Sham Shui Po Barracks was a British Army facility built in the 1920s in the Sham Shui Po area of Kowloon, Hong Kong. The base was bounded by Fuk Wa Street to the east, by Yen Chow Street and to the west by Tonkin Street and Camp Street.

The buildings on one side were known as Hankow Barracks, and the other Nanking Barracks. There was a large parade ground. Smaller buildings were later added, and the large Jubilee Buildings were constructed as married quarters.

==World War II==
During World War II, the Imperial Japanese Army used the facility as a prisoner of war (POW) camp for British, Indian and Canadian soldiers. This was the main POW Camp in Hong Kong, operating from before the British surrendered the Colony, until Japan surrendered at the end of the Second World War. By the later date, it was the only POW facility operating in Hong Kong, bar the hospital at the Central British School (now King George V School).
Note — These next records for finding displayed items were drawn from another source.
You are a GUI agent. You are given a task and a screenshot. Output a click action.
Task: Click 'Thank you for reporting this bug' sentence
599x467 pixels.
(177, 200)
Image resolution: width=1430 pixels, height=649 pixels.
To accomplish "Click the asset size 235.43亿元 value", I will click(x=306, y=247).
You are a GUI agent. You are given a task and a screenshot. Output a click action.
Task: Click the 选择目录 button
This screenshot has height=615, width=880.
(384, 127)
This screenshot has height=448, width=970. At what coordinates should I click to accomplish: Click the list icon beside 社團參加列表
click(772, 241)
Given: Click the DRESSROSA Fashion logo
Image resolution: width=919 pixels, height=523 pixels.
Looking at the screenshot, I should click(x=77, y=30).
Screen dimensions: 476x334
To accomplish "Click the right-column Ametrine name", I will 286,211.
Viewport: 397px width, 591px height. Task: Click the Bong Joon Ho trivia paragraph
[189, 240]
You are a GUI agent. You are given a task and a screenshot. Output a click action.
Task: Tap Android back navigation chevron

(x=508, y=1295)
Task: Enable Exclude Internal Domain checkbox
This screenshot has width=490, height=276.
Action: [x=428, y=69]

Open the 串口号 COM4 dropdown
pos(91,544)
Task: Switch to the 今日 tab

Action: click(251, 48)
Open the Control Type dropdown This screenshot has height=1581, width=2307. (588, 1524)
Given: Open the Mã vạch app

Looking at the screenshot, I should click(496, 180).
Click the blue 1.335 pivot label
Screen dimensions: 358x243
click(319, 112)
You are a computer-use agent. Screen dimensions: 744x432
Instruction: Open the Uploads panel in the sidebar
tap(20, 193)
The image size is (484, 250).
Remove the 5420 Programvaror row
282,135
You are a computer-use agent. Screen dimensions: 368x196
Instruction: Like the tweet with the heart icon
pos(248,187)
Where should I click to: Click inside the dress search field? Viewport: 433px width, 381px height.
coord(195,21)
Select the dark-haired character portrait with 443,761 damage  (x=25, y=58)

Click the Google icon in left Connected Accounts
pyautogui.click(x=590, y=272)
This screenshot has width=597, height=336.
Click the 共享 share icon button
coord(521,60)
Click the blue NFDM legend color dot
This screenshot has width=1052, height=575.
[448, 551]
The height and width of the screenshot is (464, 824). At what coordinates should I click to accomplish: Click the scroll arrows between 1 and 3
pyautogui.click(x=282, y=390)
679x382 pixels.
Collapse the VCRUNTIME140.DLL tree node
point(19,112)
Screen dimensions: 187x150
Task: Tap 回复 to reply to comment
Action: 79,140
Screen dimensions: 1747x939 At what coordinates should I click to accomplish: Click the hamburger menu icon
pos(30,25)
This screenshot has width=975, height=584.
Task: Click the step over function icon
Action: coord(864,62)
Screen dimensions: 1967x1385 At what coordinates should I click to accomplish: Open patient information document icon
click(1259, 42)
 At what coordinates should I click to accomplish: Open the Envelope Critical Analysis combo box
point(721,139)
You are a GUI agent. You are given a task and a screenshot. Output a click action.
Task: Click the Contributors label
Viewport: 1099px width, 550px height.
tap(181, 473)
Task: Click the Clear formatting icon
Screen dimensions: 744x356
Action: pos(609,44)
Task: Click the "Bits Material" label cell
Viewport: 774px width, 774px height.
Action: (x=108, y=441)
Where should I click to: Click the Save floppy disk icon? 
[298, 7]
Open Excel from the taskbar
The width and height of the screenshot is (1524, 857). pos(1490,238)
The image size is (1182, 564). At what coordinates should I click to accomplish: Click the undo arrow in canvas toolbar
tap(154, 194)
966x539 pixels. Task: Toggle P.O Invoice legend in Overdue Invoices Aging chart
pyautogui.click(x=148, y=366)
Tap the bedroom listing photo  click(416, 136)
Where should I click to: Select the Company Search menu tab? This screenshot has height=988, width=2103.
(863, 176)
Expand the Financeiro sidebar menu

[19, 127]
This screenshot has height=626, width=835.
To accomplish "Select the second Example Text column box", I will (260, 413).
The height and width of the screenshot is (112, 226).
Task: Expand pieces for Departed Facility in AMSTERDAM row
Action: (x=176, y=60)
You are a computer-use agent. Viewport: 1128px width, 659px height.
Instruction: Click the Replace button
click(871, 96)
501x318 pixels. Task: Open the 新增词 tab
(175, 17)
Many POWs died here, especially in the diphtheria epidemic of 1942, and all shipments of POWs to Japan left from Sham Shui Po's Bamboo Pier.

==After the war==
In 1959, the military handed a strip of land within the base to the Hong Kong government so that Lai Chi Kok Road could be extended.

In the late 1970s and early 1980s the camp was used to house Vietnamese refugees.

The camp was re-developed for housing in the early 1990s. None of the former military structures exist and only plaques commemorating the POW camp remain, together with maple trees commemorating the Canadians held here. These can be found at Sham Shui Po Park, also part of the former base.